Crédit image © Francesca Mantonvani


Pierre Jourde aime se plonger dans l’univers des monstres de foire et de cirque du XIXe siècle. Il s’approprie une ambiance en noir et blanc suggérée par tant de poèmes de cette seconde moitié d’un siècle marqué par le romantisme. Dans ce petit monde du cirque voyageant dans toute l’Europe pour y présenter des tours spectaculaires, nous faisons la connaissance de la famille Helquin. De drôles de clowns avec des numéros applaudis par des spectateurs enthousiastes aussi bien en France qu’en Angleterre où ils font un véritable tabac. Avec "La marchande d’oublies", Pierre Jourde va bien plus loin que la présentation des monstres et artistes de cirque.

Le romancier nous entraîne dans une spirale d’histoires, alimentées par Thalia et Alaister, la petite sœur et le frère original de la famille Helquin.
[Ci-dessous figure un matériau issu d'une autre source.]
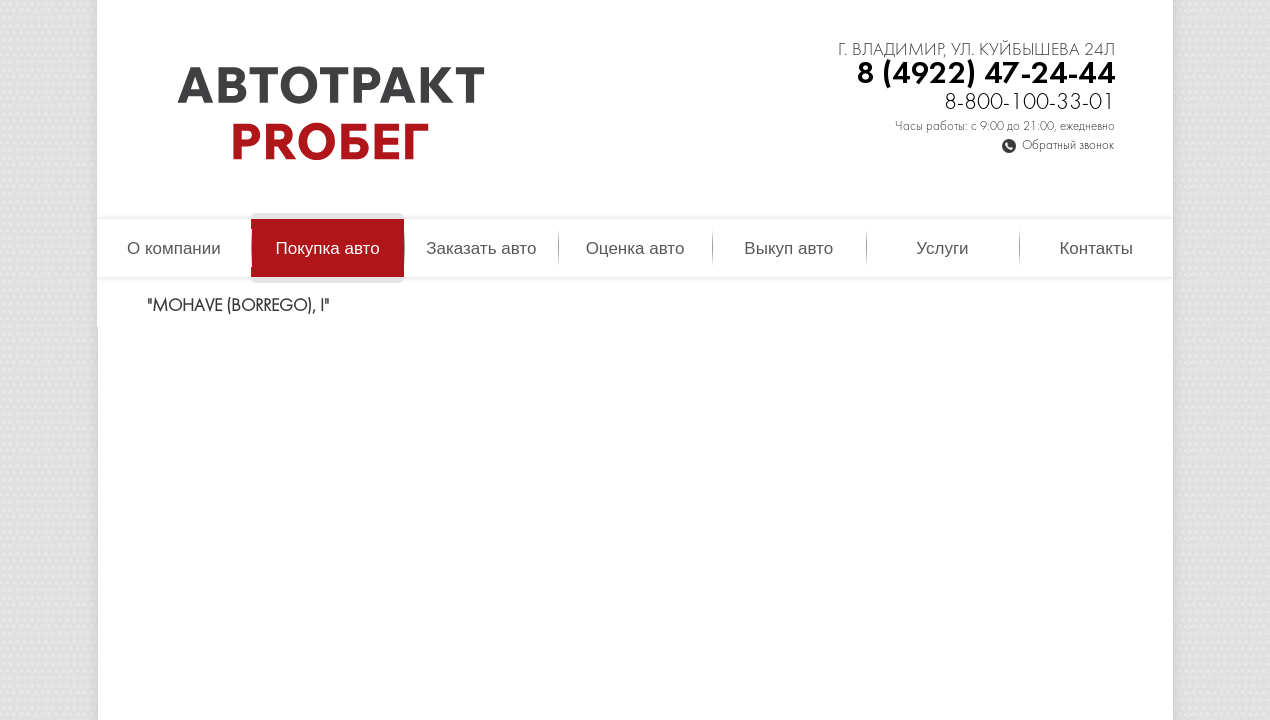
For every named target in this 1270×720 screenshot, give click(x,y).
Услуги (942, 248)
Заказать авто (481, 248)
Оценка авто (635, 248)
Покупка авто (327, 248)
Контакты (1095, 248)
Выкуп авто (788, 248)
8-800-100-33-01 (1029, 103)
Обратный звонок (1068, 146)
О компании (174, 248)
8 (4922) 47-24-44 (985, 74)
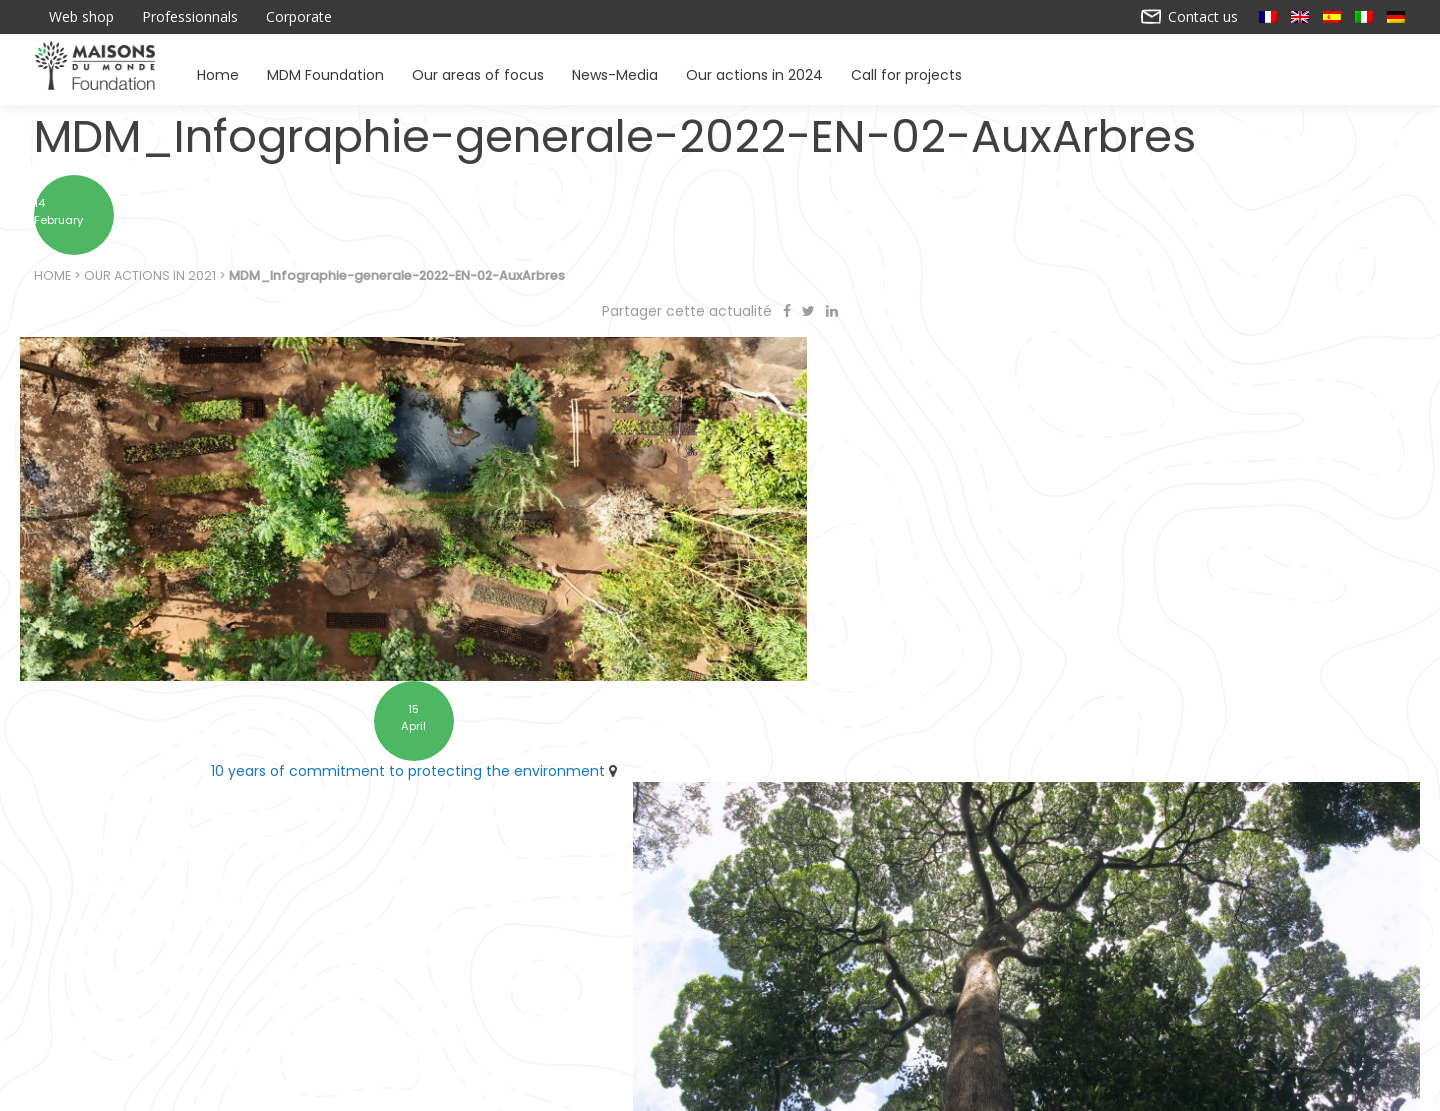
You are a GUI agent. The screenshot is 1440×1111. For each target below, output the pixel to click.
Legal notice (584, 1088)
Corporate (299, 17)
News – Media (1221, 1001)
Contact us (1190, 17)
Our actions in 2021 (151, 280)
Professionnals (190, 17)
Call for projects (906, 73)
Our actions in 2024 (754, 73)
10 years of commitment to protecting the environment (364, 737)
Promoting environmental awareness (1016, 1001)
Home (218, 73)
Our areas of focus (478, 73)
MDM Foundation (325, 73)
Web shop (81, 17)
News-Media (615, 73)
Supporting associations (497, 1001)
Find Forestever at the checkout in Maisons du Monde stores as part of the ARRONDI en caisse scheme (1070, 747)
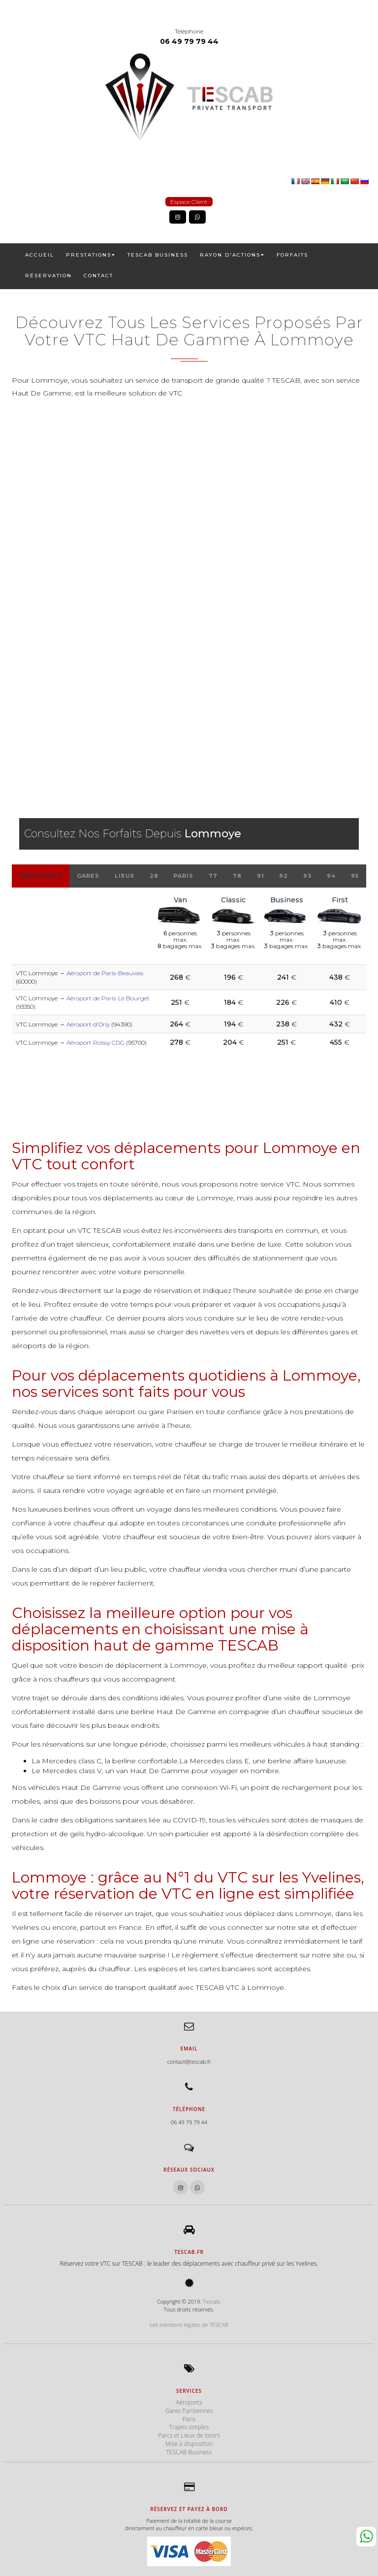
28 (154, 875)
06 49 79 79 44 (189, 41)
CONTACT (98, 275)
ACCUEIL (39, 255)
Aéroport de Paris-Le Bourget (108, 998)
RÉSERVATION (48, 275)
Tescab (211, 2301)
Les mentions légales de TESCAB (189, 2324)
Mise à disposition (189, 2444)
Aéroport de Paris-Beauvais (104, 973)
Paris (183, 875)
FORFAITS (292, 255)
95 (355, 875)
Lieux (124, 875)
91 (260, 875)
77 (213, 875)
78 (237, 875)
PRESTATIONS (91, 255)
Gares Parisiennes (189, 2411)
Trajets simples (189, 2427)
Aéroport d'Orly (88, 1024)
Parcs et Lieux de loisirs (189, 2435)
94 (331, 875)
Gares (88, 875)
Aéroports (40, 875)
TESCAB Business (157, 255)
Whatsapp (366, 2536)
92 (283, 875)
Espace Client (189, 201)
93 (307, 875)
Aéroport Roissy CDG (95, 1042)
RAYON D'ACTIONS (232, 255)
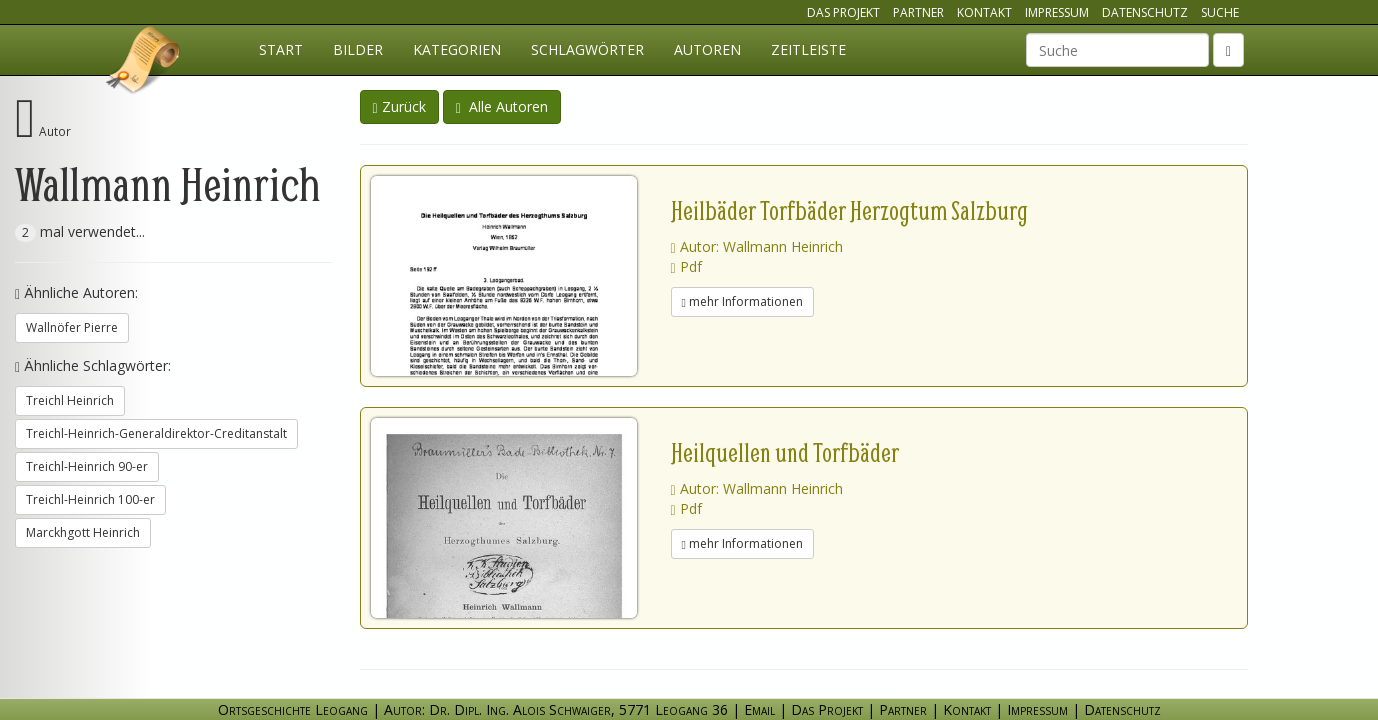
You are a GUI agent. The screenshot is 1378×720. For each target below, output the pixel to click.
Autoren (707, 49)
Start (281, 49)
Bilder (358, 49)
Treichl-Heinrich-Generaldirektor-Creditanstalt (156, 433)
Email (759, 709)
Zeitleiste (808, 49)
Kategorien (457, 49)
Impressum (1057, 12)
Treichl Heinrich (70, 400)
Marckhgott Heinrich (83, 532)
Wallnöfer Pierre (72, 327)
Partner (918, 12)
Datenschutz (1145, 12)
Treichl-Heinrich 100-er (90, 499)
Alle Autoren (502, 106)
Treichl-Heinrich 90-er (87, 466)
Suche (1220, 12)
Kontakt (984, 12)
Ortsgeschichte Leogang (144, 63)
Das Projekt (843, 12)
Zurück (399, 106)
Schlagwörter (587, 49)
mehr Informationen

Brillants et hors normes, ces deux-là sont stoppés net dans leur carrière à l’issue d’un accident condamnant à une amnésie de neuf ans la petite Thalia. De son côté, Alaister dit Punch, fréquente les asiles. Débordant d’agressivité, Alaister est proche de sa petite sœur. Il partira à sa recherche après s’être enfui d’un hôpital psychiatrique.
 

Deux personnages ont décidé de fuir le monde pour se réfugier dans un univers chimérique. Charles, médecin aliéniste, tombe sous le charme de Thalia. Ils s’installent à Saint-Genest dans une demeure au passé étrange. Menant une vie bourgeoise d’opérette, Charles et Thalia s’amusent à faire travailler l’imaginaire des habitants par leurs actions ne répondant pas aux codes de la bonne société de la commune. Le couple bien complice s’amuse à provoquer tout en sachant qu’il demeure inattaquable. Mais au fil de la lecture, on découvre plus en profondeur les personnages que Pierre Jourde met sous la lumière des projecteurs.

 

Amour, désir…


Dans ce roman, l’auteur parle beaucoup d’amour, de désir dans une époque où le romantisme fait office de hochet pour une élite. C’est Charles qui en parle le mieux à Thalia : « Ce n’est pas le corps qui est désirable seul, c’est ta conscience dans ton corps. C’est pour cela, mon amour, que le sexe est imaginaire, contrairement à ce qu’ils croient tous. Le désir du mâle et de la femelle, c’est bon pour les animaux. Nous cherchons l’esprit dans le corps. Nous croyons, en faisant l’amour, accomplir réellement l’acte sexuel. En fait, nous le cherchons, nous ne cessons de le vouloir, de le construire, parce que nous manquons de corps, ou nous manquons d’esprit. »

Après avoir perdu la raison, Alaister réapparaît et livre à qui veut bien l’entendre son histoire. Qu’elle soit vraie ou fausse, qu’importe. L’imagination est bien au pouvoir dans ce livre de belle facture qui claque comme “L’amour monstre” de Louis Pauwels. Le mot de la fin revient à Alaister : « Et Dieu sait que ce n’est pas rien, dans les numéros de cirque : toujours plus spectaculaire, plus dangereux, plus acrobatique, comme s’il fallait se contorsionner pour accéder à l’être. » 

Pascal Hébert
"La marchande d’oublies", de Pierre Jourde. Éditions Gallimard. 650 pages. 25 € 

 

NDLR : Les « oublies » nous viennent tout droit du Moyen Âge. Il s'agit de gaufrettes confectionnées à partir d'une pâte à hostie non consommée.